Он замолчал. Грин внимательно слушала, держа руки на коленях.
— Готовы ли вы рассказать суду о своем прошлом? — Судья говорил строго, но не без участия. — Кто вы и откуда?
— Ваша честь, я уже сказала правду, — ответила Констанс.
— В протоколе записано с ваших слов, будто вы родились на Уотер-стрит в семидесятые годы прошлого века. Однако, согласно архивам, это не может быть правдой.
— Да, это неправда.
На Фелдера навалилась вдруг усталость. Должен же судья понимать, что попусту теряет время.

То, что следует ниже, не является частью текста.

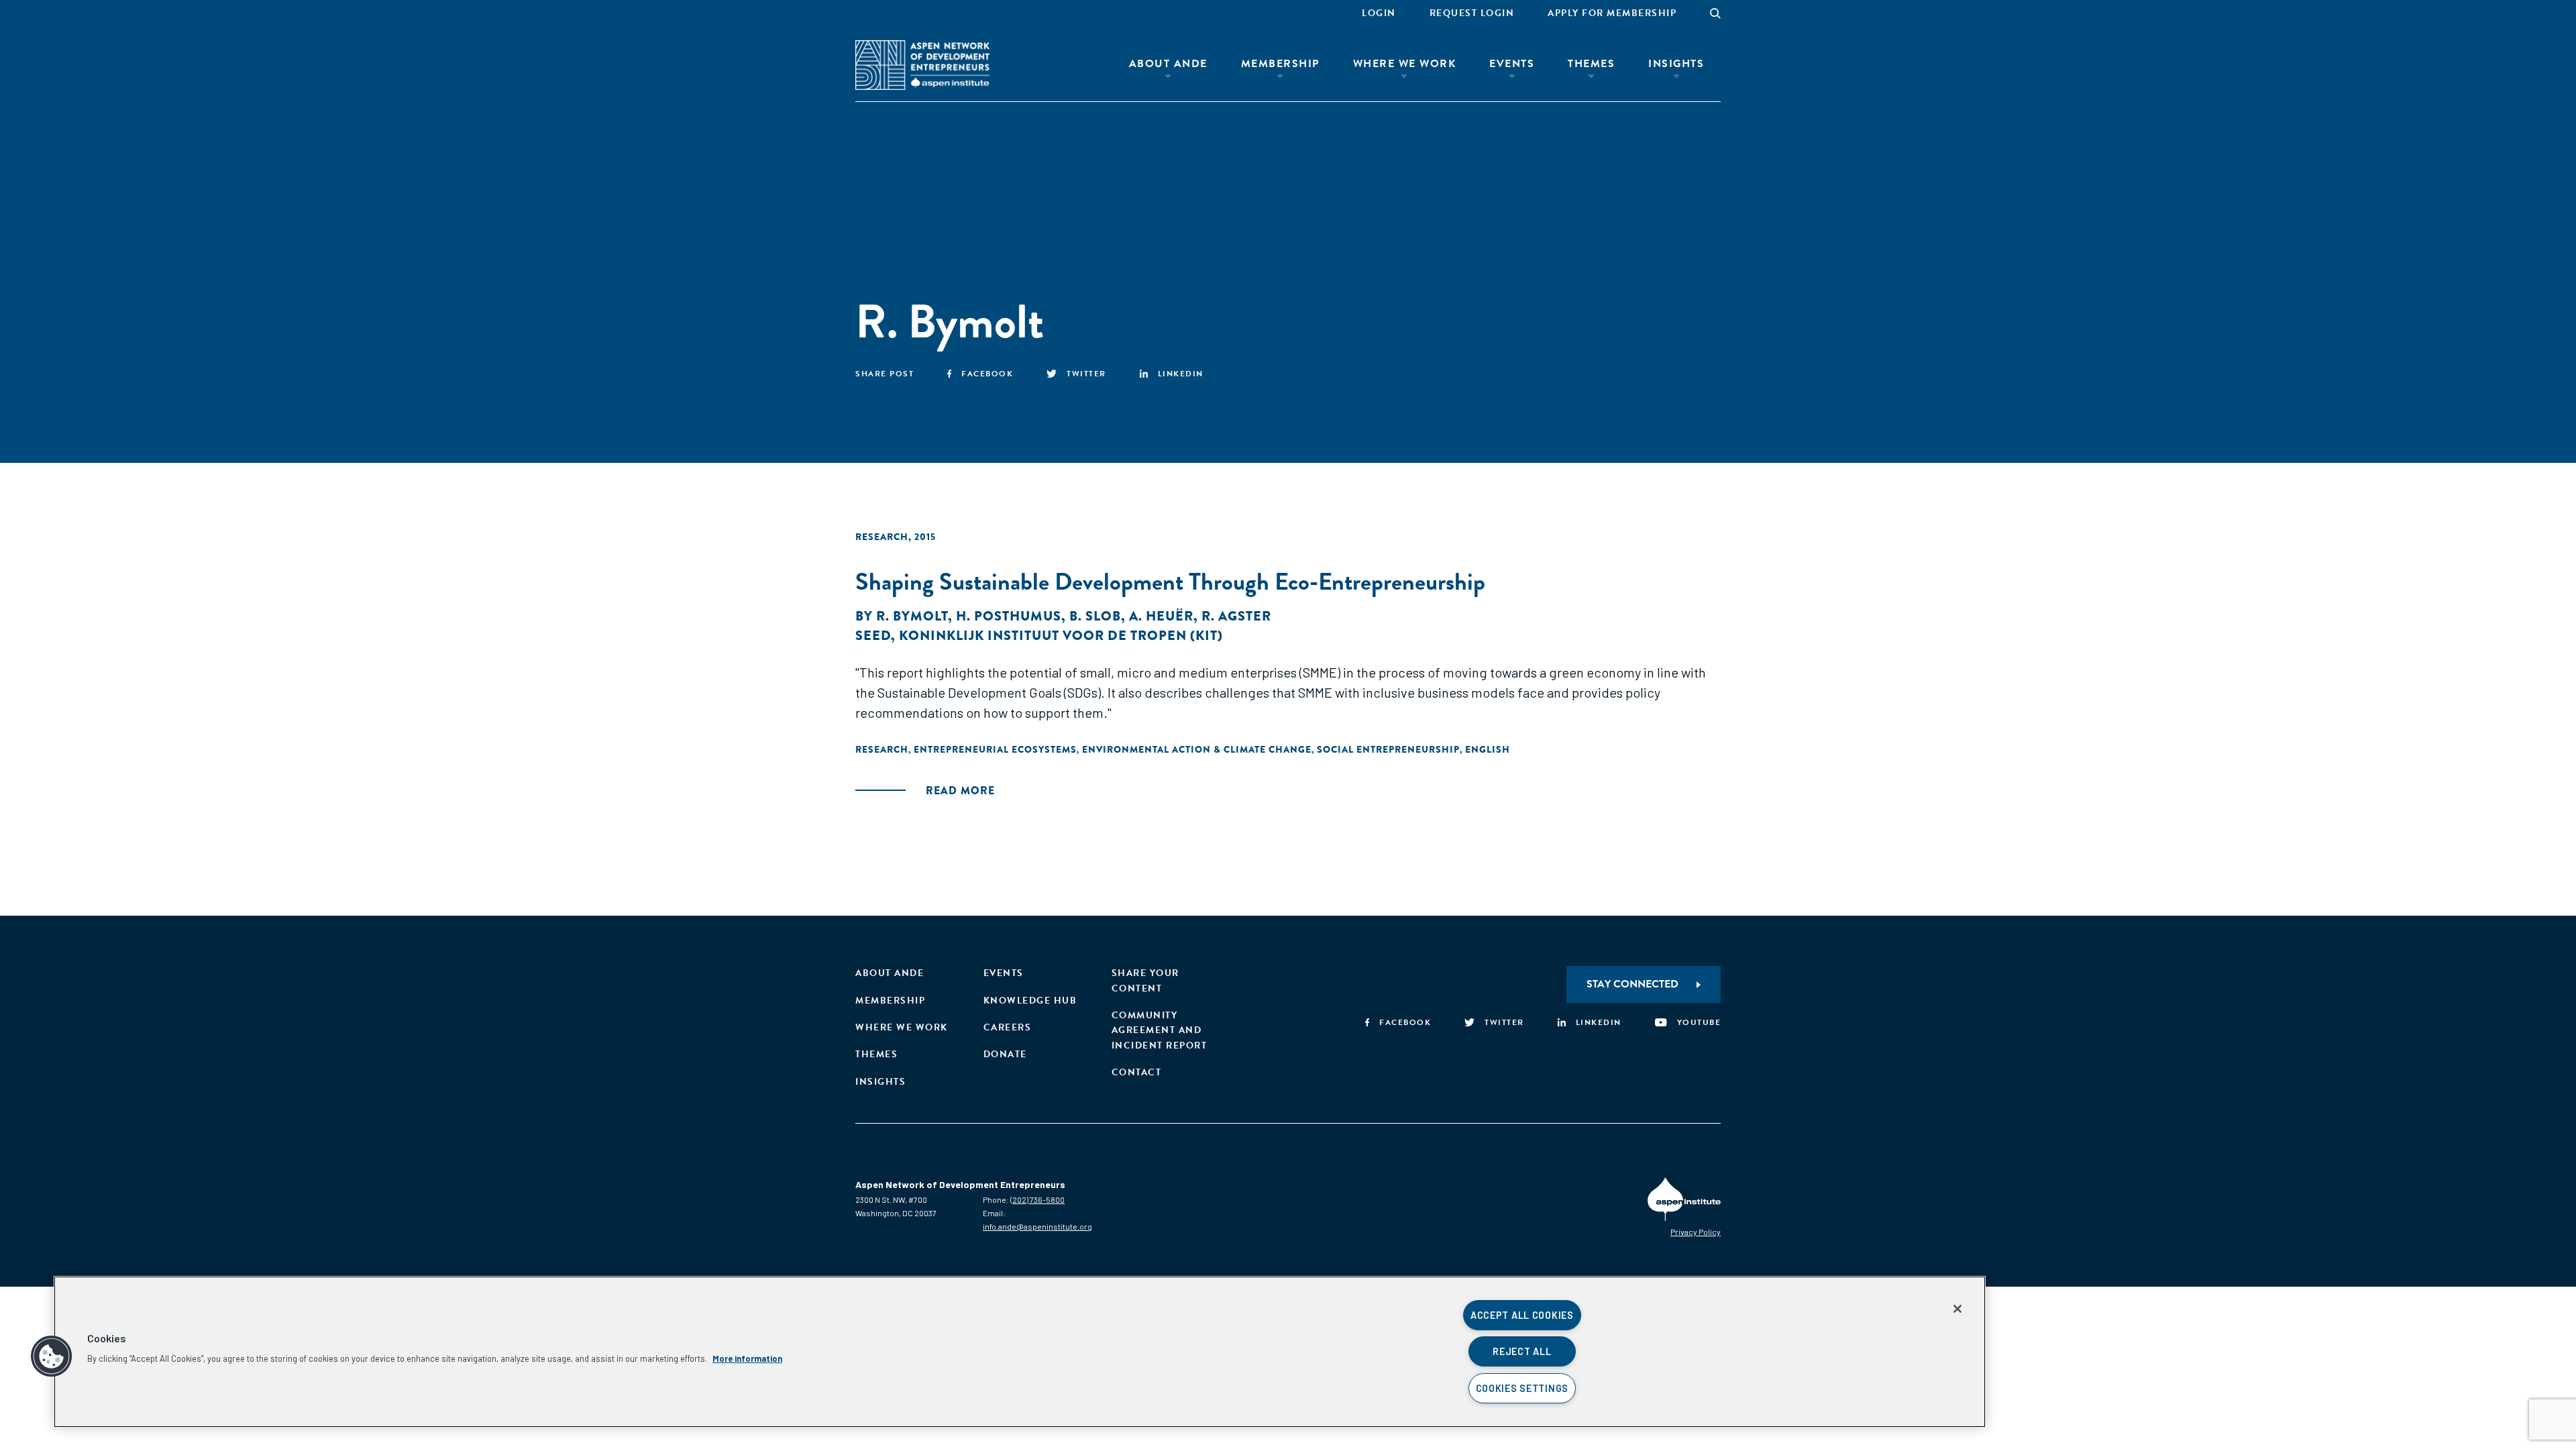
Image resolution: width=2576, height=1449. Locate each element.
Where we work (901, 1027)
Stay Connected (1632, 984)
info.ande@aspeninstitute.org (1037, 1226)
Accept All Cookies (1522, 1315)
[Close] (1957, 1309)
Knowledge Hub (1030, 1001)
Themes (1591, 64)
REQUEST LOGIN (1472, 13)
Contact (1137, 1072)
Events (1511, 64)
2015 (925, 536)
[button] (51, 1356)
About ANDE (1168, 64)
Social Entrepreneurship (1388, 749)
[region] (1020, 1352)
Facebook (987, 374)
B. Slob (1095, 616)
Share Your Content (1145, 980)
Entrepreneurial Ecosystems (995, 749)
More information (747, 1358)
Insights (1676, 64)
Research (881, 536)
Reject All (1522, 1351)
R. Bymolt (912, 616)
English (1487, 749)
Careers (1007, 1027)
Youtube (1699, 1022)
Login (1379, 13)
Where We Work (1404, 64)
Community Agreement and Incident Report (1160, 1030)
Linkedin (1180, 374)
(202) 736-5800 (1037, 1199)
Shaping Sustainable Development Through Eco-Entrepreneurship (1170, 581)
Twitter (1086, 374)
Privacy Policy (1695, 1231)
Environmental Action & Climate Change (1196, 749)
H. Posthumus (1008, 616)
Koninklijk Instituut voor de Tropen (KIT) (1061, 635)
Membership (1280, 64)
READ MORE (960, 790)
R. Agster (1236, 616)
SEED (873, 635)
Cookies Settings (1522, 1388)
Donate (1005, 1054)
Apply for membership (1612, 13)
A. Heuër (1161, 616)
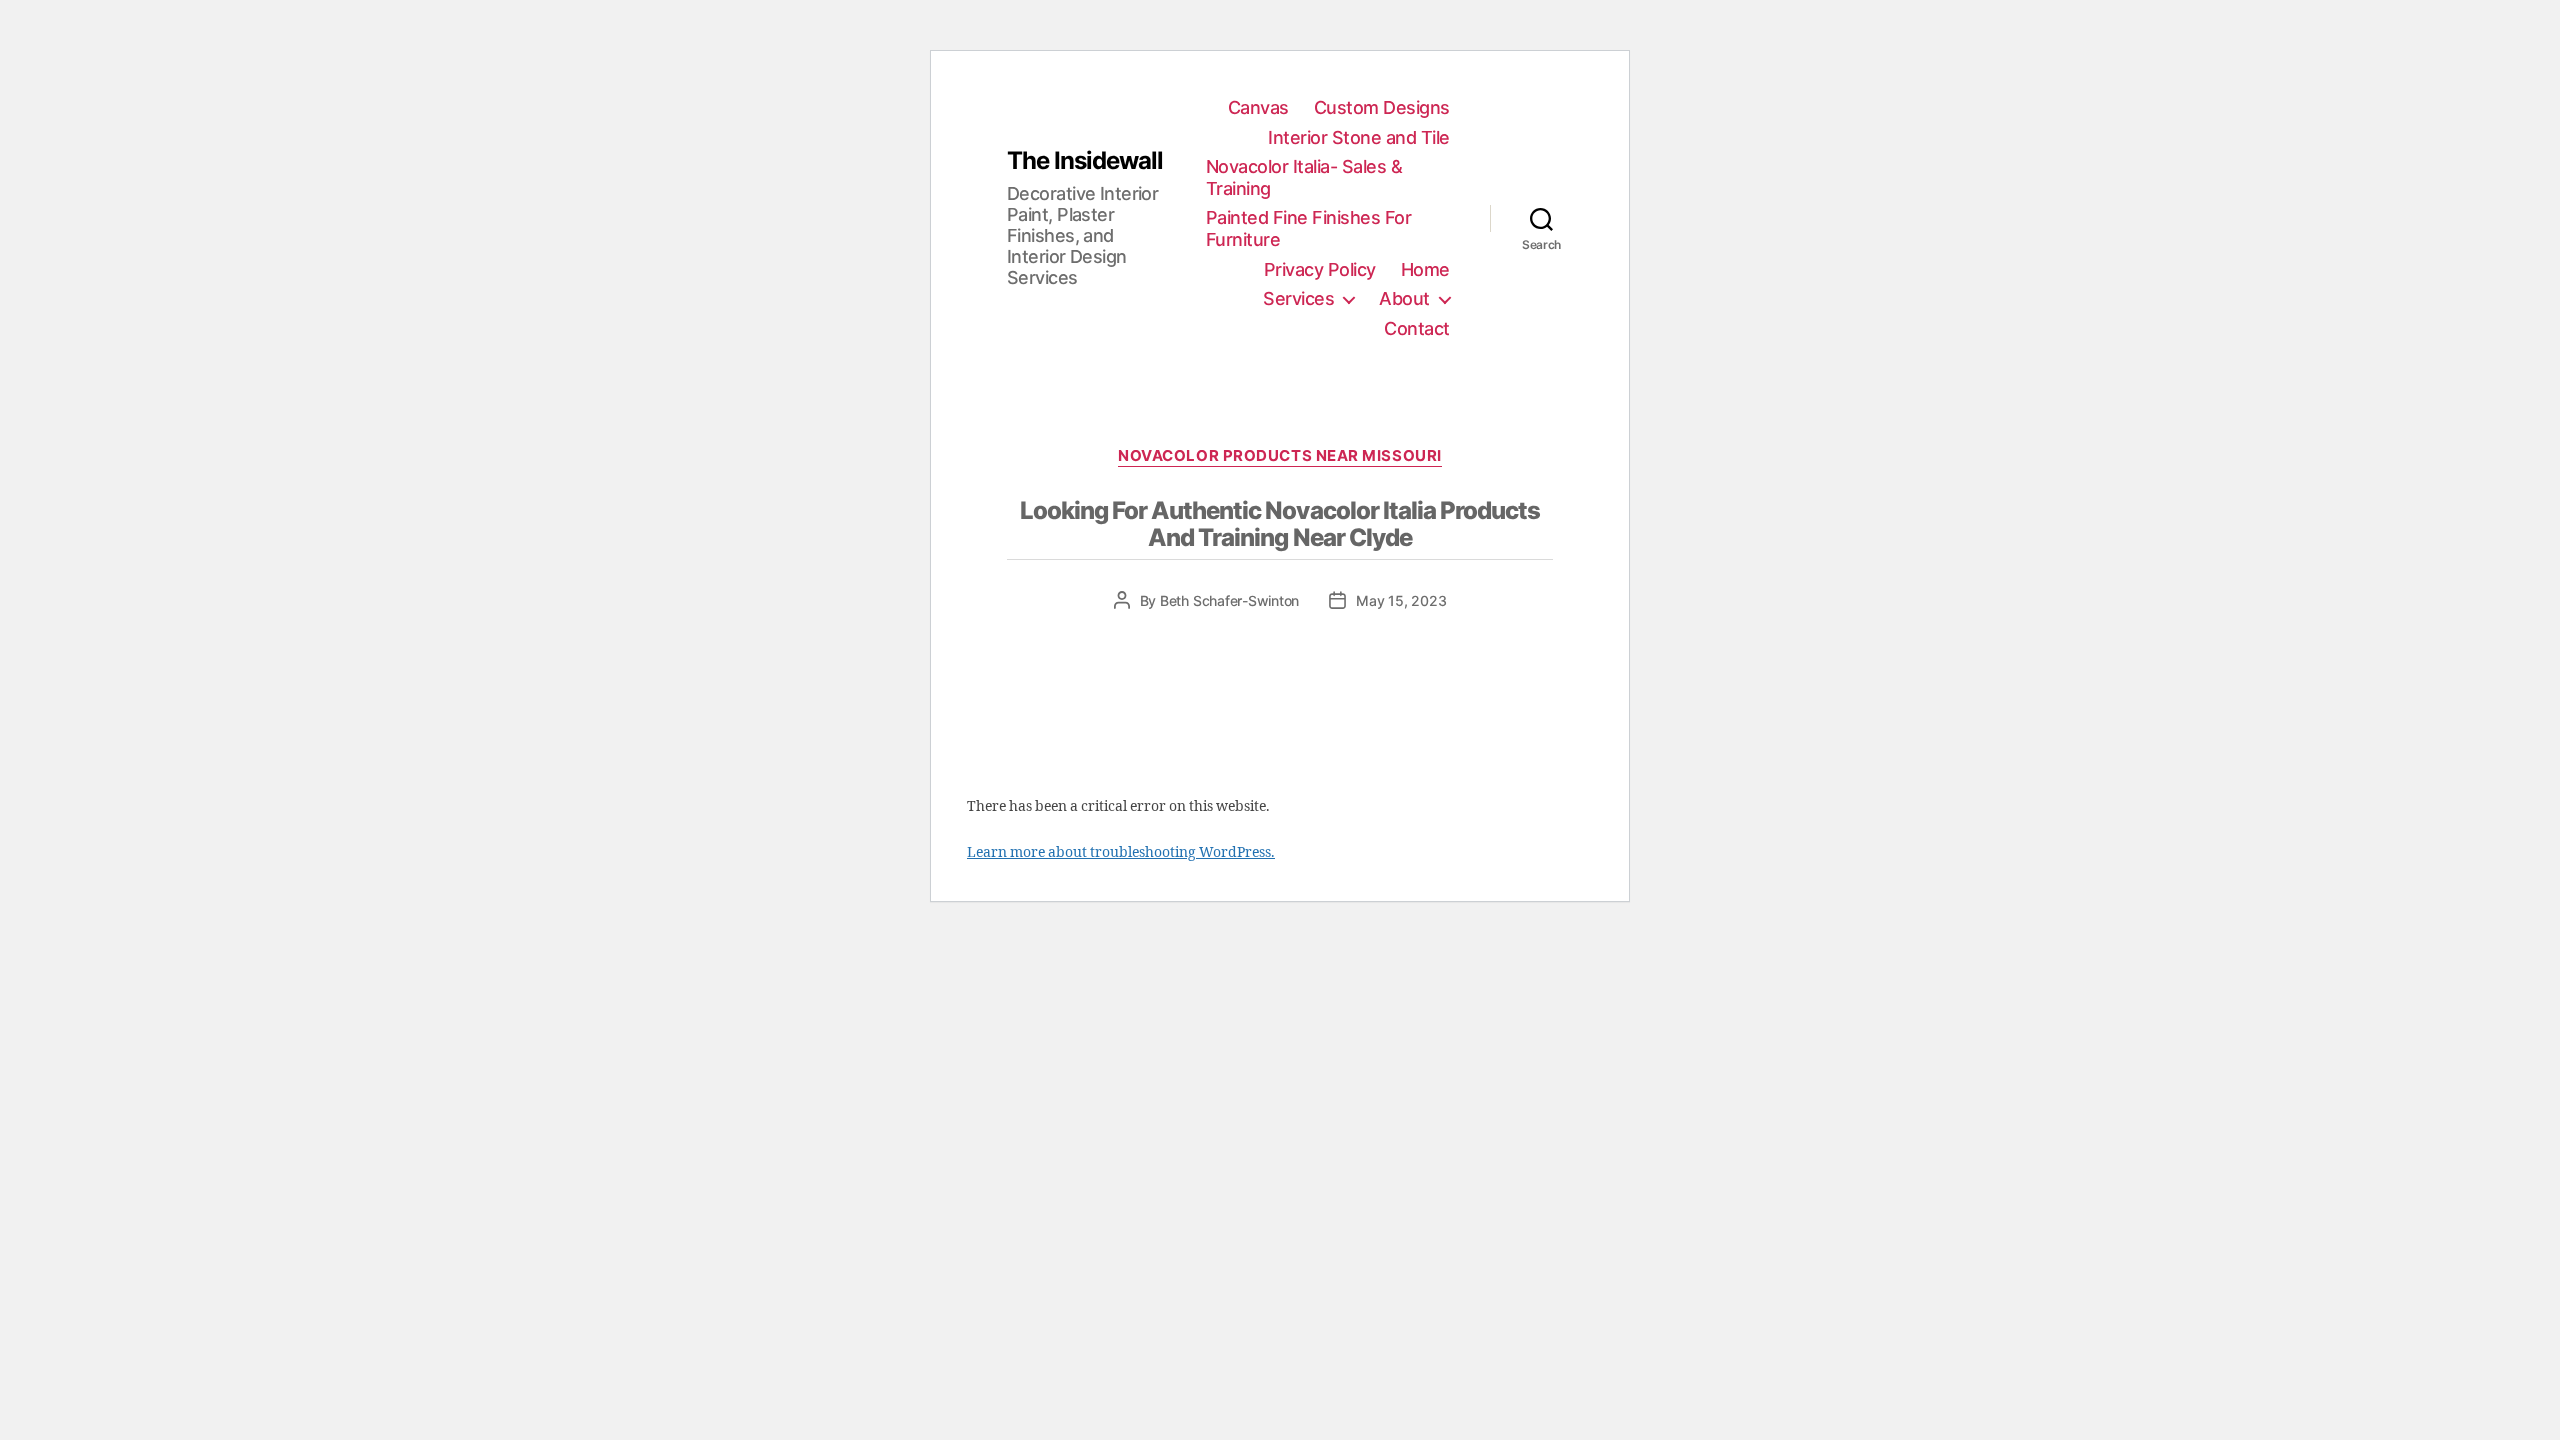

А его, Фелдера, ждут и другие пациенты — платные.
— Вы сами так сказали, вот у меня в руках протокол.
— Я так не говорила.
Судья, уже раздражаясь, стал зачитывать с листа:
Вопрос: Когда вы родились?
Ответ: Я не помню.
Вопрос: Помнить вы, разумеется, не можете, но должны же вы знать дату своего рождения?
Ответ: Боюсь, что нет.
Вопрос: Наверное, где-то в конце восьмидесятых?
Ответ: Скорее в начале семидесятых.
Судья посмотрел на Констанс:
— Вы это говорили или нет?
— Говорила.
— Так. Значит, вы утверждаете, что родились в начале семидесятых годов прошлого века на Уотер-стрит. Однако расследование точно установило, что это неправда. И в любом случае вы слишком молоды — вам не может быть больше тридцати.
Грин молчала.
Поднялся Фелдер.
— Ваша честь, могу я вмешаться?
Судья повернулся к нему:
— Да, доктор Фелдер?
— Я неоднократно беседовал с обвиняемой на эту тему. При всем моем почтении, ваша честь, я все же должен напомнить: мы имеем дело не со здоровым человеком. Надеюсь, я не проявлю неуважения к суду, если скажу, что, по моему мнению, дальнейшие расспросы не имеют смысла.
Судья постукивал очками по папке.
— Возможно, вы правы, доктор. Верно ли я понимаю, что ближайший родственник Алоиз Пендергаст заранее согласен с решением суда?
— Он, ваша честь, отклонил приглашение дать показания.
— Понятно.
Судья собрал бумаги в стопку, глубоко вздохнул, оглядел маленький полупустой зал. Положил очки и склонился над бумагами.
— Суд считает… — начал он.
Констанс Грин поднялась. Лицо ее вдруг запылало. Впервые на нем отразились какие-то чувства. Доктору она показалась почти рассерженной.
— Поразмыслив, я решила, что буду говорить, — сказала она, и голос ее вдруг обрел силу. — Вы позволите, ваша честь?
Судья откинулся назад и сложил руки на груди.
— Я разрешаю вам сделать заявление.
— Я и в самом деле родилась на Уотер-стрит в семидесятые годы — только девятнадцатого века. Подтверждения тому есть в городском архиве на Сентер-стрит и еще больше — в Нью-йоркской публичной библиотеке. Информации там предостаточно — обо мне; о моей сестре Мэри, которую отправили в сиротский приют в Файв-Пойнтс, а потом ее убил маньяк; о моем брате Джозефе; о родителях, которые умерли от туберкулеза. Я своими глазами обо всем этом читала.